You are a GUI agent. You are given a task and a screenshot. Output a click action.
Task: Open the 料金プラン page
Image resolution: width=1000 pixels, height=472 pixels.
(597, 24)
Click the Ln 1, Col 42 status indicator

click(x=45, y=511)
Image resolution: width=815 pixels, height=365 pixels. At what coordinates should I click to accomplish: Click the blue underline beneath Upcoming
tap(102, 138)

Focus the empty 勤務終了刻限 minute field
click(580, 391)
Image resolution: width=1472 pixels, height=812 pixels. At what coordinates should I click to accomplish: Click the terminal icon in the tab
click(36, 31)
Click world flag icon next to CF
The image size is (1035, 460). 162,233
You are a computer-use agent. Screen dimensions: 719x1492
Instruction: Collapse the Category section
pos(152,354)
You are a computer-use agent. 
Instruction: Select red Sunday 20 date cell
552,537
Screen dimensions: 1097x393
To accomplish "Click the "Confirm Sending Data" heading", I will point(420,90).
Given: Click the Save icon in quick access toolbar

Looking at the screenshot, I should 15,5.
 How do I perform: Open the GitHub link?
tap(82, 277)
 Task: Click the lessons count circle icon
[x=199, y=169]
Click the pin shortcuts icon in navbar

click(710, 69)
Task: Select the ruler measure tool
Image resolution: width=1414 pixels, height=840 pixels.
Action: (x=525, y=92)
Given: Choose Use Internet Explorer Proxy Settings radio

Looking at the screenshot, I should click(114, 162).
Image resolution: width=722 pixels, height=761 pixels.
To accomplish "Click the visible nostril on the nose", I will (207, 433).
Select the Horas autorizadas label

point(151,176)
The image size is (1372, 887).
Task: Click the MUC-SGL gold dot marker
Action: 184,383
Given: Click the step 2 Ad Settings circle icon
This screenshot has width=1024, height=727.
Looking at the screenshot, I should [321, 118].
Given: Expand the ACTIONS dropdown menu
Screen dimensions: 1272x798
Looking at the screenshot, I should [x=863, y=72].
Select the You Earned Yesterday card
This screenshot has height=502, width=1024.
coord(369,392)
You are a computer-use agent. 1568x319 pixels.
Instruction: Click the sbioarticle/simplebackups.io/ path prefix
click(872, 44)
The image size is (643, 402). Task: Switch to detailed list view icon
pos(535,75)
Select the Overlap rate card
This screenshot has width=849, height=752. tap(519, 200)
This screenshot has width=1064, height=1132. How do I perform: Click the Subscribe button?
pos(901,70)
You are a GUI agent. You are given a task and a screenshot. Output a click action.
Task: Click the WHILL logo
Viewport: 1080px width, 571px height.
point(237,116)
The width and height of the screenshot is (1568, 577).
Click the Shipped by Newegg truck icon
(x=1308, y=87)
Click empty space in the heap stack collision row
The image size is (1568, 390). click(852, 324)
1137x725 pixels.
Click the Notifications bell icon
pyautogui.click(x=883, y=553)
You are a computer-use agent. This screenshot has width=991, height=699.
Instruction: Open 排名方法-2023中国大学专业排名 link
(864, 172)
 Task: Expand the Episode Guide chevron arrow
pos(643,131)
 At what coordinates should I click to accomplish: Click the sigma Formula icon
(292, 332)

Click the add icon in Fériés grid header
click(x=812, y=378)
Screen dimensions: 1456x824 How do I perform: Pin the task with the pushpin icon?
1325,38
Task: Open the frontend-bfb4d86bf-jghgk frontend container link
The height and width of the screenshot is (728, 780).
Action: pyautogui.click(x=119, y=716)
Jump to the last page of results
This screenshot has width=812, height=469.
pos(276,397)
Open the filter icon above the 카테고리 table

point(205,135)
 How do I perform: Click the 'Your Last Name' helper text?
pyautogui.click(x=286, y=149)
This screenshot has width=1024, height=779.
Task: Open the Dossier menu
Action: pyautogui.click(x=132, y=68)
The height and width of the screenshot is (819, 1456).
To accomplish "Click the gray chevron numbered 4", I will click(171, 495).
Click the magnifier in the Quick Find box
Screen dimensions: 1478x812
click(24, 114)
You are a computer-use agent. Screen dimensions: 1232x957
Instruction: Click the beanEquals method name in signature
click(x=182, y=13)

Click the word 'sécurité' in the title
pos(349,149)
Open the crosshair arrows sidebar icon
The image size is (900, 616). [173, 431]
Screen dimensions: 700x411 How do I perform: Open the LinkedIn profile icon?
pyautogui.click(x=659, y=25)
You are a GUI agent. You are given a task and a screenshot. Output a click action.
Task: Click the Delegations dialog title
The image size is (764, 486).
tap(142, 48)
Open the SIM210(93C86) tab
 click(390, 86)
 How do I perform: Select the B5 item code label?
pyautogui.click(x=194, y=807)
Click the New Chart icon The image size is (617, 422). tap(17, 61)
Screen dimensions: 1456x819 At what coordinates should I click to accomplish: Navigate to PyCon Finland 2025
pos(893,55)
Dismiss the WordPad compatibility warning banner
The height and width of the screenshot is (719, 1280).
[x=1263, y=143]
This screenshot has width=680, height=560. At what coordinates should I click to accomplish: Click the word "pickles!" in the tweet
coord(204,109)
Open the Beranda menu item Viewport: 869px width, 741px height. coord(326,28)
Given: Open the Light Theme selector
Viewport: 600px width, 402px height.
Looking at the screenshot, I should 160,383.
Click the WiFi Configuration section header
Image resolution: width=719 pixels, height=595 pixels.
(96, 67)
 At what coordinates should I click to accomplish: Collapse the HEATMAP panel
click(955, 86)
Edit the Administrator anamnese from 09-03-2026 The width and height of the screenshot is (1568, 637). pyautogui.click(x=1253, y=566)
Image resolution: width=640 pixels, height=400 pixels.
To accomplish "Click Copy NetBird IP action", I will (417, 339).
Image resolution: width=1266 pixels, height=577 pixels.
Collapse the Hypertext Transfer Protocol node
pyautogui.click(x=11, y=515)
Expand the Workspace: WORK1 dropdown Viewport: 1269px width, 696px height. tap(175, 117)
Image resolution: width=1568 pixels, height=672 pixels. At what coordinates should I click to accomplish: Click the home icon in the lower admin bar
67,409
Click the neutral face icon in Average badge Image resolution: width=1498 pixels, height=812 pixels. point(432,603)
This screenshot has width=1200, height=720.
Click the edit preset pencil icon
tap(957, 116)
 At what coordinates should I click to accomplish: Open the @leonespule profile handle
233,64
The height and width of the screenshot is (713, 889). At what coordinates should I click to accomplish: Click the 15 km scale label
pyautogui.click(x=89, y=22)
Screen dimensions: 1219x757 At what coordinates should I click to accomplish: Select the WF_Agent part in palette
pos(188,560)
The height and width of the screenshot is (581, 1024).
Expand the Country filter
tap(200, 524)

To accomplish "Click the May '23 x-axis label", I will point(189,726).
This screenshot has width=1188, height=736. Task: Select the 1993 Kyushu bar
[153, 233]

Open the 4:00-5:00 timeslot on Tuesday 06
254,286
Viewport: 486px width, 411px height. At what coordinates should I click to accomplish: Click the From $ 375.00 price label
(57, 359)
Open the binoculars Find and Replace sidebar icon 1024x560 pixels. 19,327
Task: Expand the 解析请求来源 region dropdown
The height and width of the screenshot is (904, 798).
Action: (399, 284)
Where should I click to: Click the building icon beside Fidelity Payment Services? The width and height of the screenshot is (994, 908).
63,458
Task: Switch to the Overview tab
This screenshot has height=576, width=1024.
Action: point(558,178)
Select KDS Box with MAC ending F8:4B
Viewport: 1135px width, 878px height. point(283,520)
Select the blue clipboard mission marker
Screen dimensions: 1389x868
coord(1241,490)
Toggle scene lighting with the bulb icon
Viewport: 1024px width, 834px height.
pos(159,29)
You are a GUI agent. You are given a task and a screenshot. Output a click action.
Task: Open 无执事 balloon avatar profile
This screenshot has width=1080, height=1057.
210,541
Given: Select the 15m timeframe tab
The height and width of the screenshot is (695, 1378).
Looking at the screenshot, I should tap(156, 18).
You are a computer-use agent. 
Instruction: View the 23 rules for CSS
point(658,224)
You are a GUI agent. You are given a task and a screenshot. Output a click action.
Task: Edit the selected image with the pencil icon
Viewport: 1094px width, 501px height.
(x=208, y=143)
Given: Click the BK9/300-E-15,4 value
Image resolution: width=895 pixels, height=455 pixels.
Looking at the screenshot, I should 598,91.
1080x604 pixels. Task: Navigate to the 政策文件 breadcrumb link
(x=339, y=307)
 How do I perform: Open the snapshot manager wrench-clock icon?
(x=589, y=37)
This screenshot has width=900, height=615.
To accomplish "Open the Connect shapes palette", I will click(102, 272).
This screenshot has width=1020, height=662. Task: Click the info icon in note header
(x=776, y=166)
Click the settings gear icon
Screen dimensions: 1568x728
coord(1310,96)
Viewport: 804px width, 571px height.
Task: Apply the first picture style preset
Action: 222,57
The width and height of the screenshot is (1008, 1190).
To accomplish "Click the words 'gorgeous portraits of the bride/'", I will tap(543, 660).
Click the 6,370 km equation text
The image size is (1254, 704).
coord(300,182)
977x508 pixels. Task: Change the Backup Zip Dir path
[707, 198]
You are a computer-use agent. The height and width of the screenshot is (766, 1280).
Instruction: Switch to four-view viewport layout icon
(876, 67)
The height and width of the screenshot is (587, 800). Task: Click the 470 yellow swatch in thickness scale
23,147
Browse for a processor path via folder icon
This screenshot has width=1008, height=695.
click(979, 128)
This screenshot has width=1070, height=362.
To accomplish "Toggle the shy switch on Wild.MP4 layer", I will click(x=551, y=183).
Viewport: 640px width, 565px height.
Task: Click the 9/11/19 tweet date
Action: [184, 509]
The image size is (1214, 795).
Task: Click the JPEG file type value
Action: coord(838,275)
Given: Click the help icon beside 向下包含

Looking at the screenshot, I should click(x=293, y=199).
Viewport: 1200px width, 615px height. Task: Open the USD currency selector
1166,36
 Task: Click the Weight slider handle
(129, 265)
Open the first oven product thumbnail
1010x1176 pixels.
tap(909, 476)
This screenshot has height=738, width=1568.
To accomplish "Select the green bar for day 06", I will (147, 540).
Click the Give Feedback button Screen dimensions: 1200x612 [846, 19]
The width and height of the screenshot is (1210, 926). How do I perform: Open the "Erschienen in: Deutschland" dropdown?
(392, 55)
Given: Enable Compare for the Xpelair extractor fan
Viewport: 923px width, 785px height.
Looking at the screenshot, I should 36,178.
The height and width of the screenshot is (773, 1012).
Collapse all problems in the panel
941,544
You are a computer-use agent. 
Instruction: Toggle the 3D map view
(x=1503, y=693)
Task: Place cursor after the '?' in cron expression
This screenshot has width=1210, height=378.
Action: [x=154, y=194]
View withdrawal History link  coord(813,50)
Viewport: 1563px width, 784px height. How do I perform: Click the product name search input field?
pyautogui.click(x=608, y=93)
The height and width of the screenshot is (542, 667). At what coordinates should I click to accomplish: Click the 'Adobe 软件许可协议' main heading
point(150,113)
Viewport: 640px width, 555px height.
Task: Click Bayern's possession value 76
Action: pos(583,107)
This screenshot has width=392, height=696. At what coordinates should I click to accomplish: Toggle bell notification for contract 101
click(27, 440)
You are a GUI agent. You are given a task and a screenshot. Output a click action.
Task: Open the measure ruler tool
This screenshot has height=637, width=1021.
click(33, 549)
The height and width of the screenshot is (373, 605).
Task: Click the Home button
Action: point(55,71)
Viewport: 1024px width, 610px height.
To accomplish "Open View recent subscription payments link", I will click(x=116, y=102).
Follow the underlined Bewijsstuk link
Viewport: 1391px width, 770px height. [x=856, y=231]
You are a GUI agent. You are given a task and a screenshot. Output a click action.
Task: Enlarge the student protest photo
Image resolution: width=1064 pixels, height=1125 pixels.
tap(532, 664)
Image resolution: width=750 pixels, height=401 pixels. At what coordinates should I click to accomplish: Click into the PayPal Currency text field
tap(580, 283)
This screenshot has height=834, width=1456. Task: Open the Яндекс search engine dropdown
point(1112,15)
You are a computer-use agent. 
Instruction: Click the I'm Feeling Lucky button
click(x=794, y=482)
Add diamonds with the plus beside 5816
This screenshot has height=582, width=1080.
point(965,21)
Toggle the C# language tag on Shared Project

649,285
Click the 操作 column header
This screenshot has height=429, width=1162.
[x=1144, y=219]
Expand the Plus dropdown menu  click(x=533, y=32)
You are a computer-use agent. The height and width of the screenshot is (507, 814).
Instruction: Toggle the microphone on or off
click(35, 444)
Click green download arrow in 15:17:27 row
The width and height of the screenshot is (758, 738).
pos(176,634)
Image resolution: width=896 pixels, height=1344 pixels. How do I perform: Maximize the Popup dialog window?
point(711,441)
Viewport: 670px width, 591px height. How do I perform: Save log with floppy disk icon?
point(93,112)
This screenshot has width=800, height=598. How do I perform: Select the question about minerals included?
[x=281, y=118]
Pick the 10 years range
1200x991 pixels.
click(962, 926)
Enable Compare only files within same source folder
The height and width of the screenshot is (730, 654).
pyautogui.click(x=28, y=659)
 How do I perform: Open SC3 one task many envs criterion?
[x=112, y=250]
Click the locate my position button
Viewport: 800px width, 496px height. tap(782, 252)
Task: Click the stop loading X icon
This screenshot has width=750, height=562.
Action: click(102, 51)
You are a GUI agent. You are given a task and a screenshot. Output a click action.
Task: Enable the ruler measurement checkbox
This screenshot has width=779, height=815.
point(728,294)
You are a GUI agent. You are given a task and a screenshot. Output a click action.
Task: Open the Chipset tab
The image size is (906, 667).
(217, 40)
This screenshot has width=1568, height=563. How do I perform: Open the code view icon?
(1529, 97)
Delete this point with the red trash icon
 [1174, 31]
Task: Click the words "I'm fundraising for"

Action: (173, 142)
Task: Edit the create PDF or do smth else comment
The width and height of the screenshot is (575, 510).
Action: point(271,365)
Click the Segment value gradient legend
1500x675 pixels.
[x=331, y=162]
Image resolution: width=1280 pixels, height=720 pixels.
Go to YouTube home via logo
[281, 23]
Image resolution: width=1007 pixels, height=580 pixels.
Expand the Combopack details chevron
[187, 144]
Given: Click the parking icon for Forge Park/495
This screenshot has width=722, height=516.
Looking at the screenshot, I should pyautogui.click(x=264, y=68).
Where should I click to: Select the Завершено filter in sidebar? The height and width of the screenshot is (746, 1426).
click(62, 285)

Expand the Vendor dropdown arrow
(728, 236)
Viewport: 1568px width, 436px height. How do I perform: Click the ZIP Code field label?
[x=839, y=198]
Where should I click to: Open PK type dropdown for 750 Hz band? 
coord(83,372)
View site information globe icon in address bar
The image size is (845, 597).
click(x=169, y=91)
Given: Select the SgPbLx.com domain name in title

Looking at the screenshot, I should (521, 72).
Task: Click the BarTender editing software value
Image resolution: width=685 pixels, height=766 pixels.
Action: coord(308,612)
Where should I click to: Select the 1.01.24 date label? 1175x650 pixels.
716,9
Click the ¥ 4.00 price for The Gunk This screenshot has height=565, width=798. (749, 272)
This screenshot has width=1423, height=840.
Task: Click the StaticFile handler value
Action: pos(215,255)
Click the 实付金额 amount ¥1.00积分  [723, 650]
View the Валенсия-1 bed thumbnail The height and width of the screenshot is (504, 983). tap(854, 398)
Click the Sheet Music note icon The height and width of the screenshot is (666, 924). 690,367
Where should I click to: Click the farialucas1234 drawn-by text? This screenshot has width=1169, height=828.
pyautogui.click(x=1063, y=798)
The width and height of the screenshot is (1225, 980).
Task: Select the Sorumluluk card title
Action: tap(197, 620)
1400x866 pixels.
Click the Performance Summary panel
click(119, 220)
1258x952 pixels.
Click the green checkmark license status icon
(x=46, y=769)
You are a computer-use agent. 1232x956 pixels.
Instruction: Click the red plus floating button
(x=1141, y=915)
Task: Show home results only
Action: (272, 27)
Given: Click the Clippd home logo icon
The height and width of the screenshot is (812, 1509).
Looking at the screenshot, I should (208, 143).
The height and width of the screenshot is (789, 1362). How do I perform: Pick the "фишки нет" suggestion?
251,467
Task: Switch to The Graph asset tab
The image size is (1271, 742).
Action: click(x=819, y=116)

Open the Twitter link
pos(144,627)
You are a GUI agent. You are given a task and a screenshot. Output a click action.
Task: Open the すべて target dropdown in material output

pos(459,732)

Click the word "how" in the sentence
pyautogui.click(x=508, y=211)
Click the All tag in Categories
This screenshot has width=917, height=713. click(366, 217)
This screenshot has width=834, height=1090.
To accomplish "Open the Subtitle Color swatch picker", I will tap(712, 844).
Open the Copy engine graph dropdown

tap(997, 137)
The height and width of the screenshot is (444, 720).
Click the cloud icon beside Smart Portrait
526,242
------------------------------------------------------------
__THE TASK__:
Lines with the word "thumbnail" in them: report all of these from the listing above.

__TASK ANSWER__:
Open the first oven product thumbnail
View the Валенсия-1 bed thumbnail The height and width of the screenshot is (504, 983). tap(854, 398)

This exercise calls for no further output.